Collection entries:

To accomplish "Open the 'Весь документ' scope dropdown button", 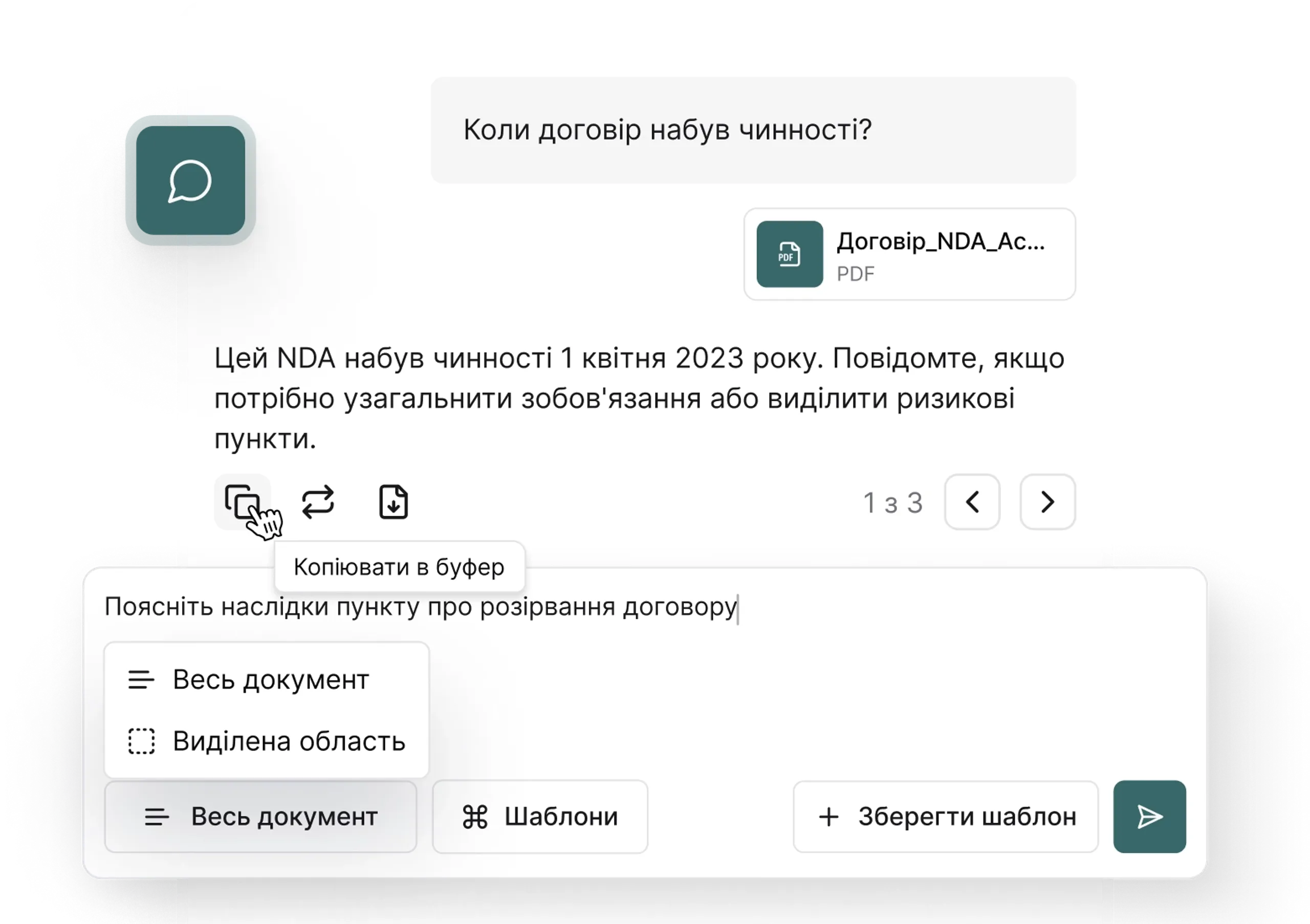I will [x=261, y=816].
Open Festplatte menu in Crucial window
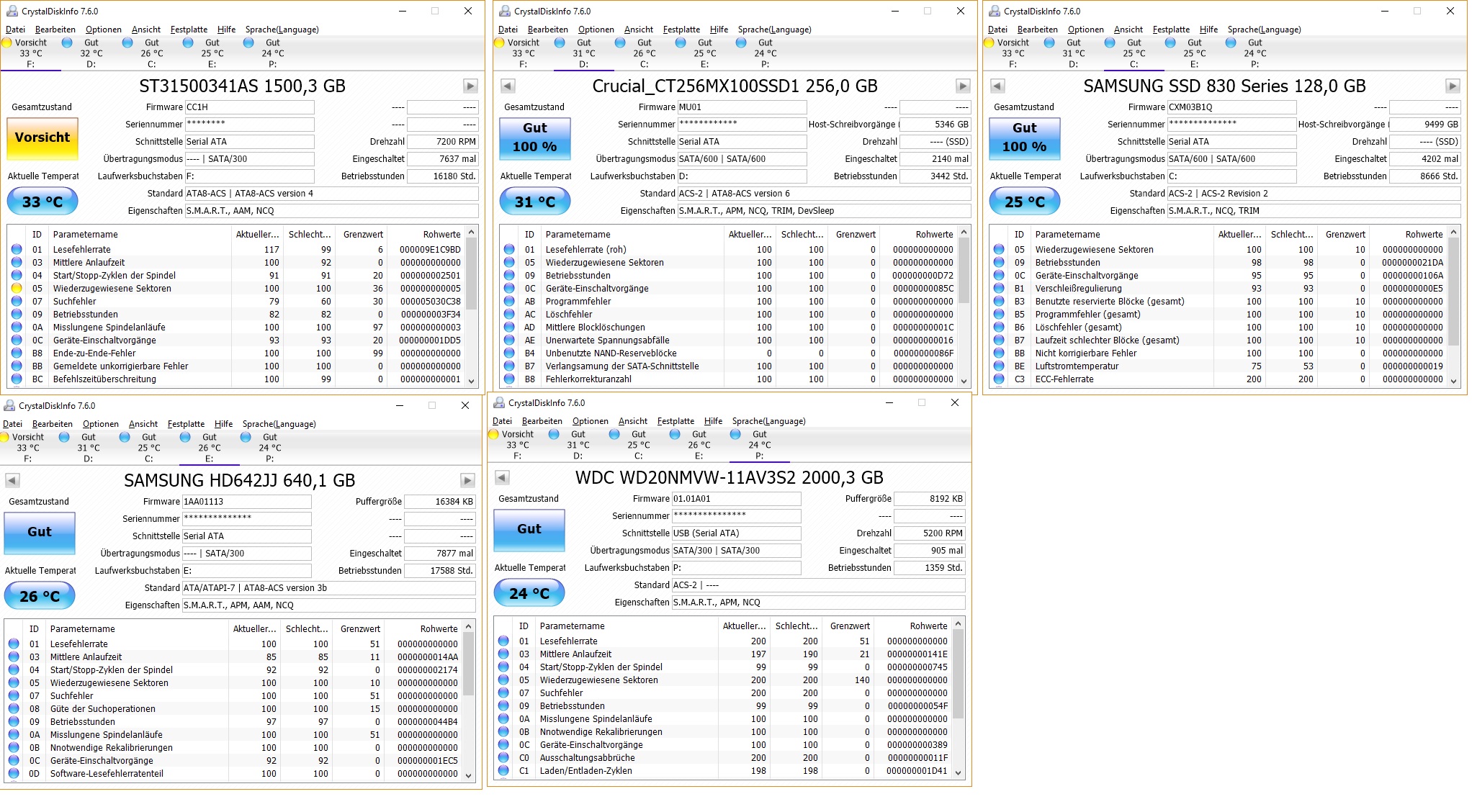The height and width of the screenshot is (812, 1472). [x=681, y=30]
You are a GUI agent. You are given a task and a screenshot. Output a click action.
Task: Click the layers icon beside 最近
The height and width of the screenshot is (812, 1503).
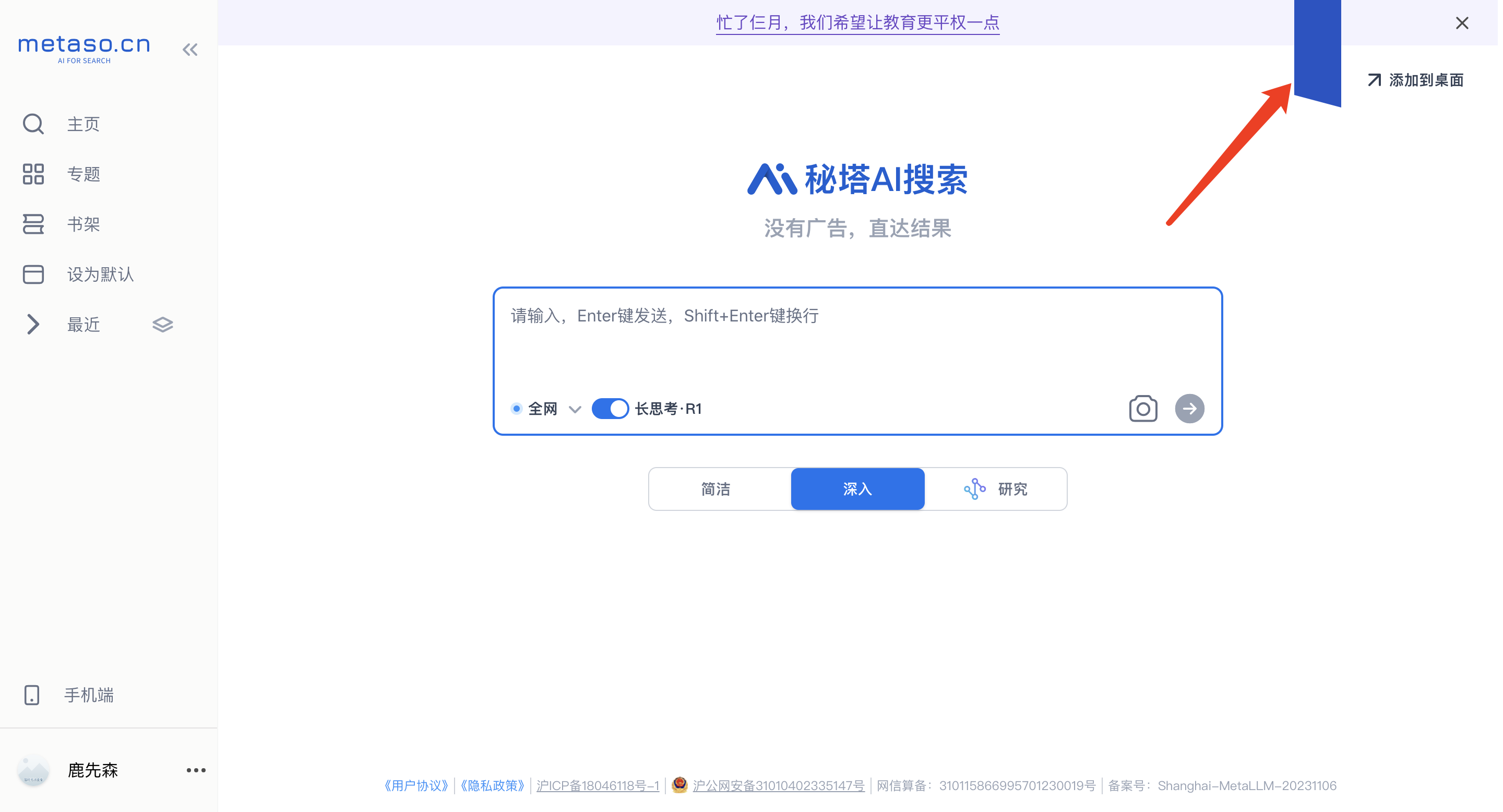pyautogui.click(x=163, y=325)
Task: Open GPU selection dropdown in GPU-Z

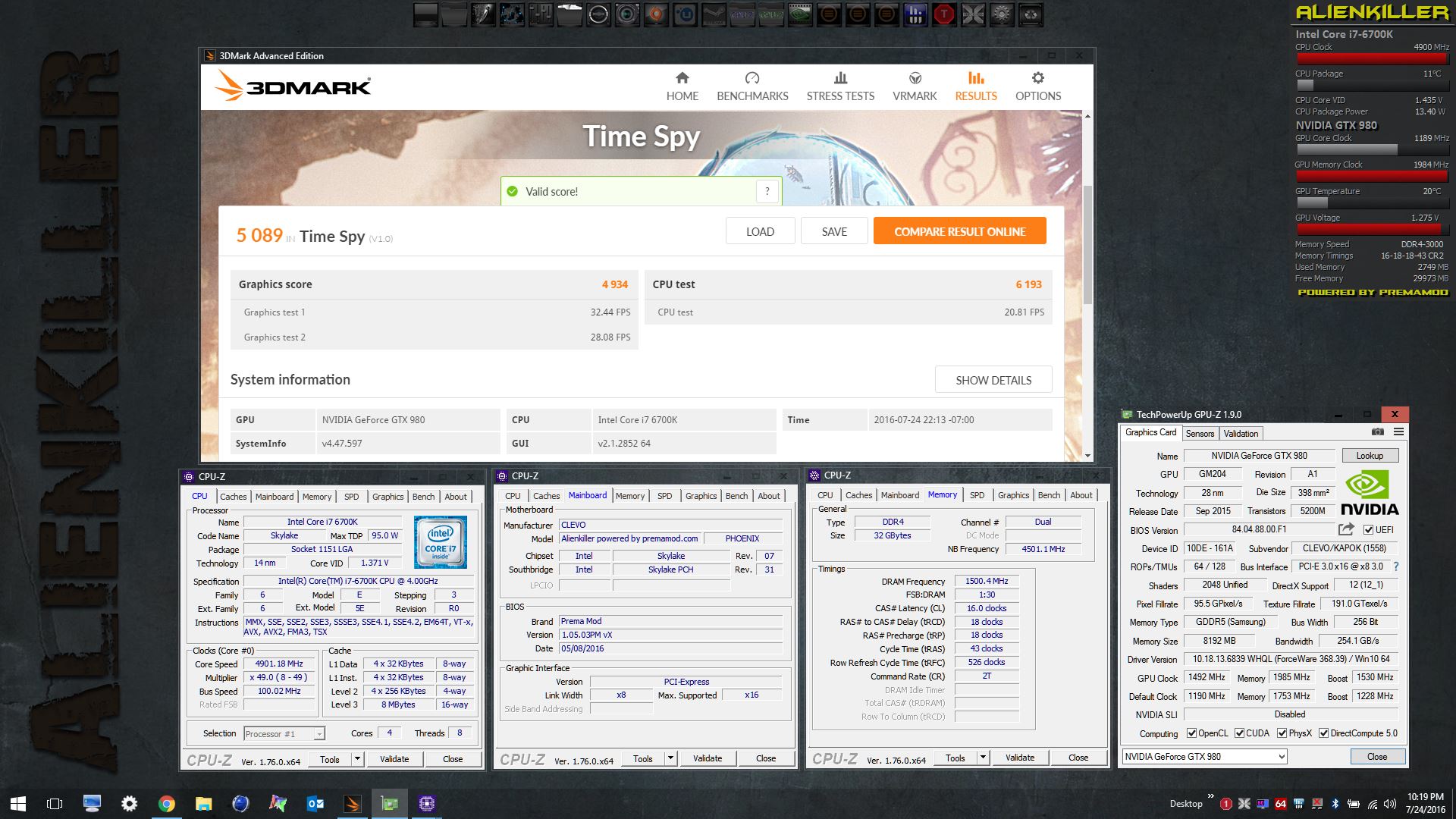Action: pyautogui.click(x=1281, y=756)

### EXERCISE INSTRUCTIONS
Beginning with the line that has "Open Festplatte menu in Crucial window", repeat each remaining line of the data above word for word, keeping pictures out.

### SOLVED EXERCISE
Open Festplatte menu in Crucial window
The height and width of the screenshot is (812, 1472). [x=681, y=30]
You are a GUI agent. You are given a task and a screenshot. Output a click action.
Task: Click the layers icon beside 最近
The height and width of the screenshot is (812, 1503).
pyautogui.click(x=163, y=325)
Task: Open GPU selection dropdown in GPU-Z

Action: pyautogui.click(x=1281, y=756)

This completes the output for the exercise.